RECORDS SUPPLIED:
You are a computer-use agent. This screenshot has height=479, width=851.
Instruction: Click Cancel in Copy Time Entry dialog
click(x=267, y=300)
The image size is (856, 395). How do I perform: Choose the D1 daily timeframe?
==
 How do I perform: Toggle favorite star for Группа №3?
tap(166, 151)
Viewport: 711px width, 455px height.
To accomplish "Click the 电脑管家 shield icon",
---
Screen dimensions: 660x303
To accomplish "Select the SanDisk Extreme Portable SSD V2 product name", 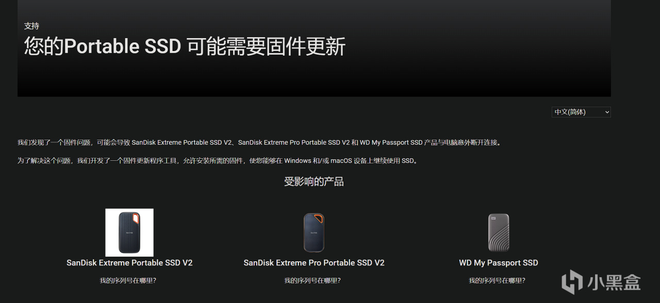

EXERCISE AIM: In the data above, start at the line holding "Screen dimensions: 660x303" and stop after the line holding "the SanDisk Extreme"; write out those lines exactly, without pictures.

ANSWER TO THE EXERCISE:
Screen dimensions: 660x303
To accomplish "Select the SanDisk Extreme Portable SSD V2 product name", 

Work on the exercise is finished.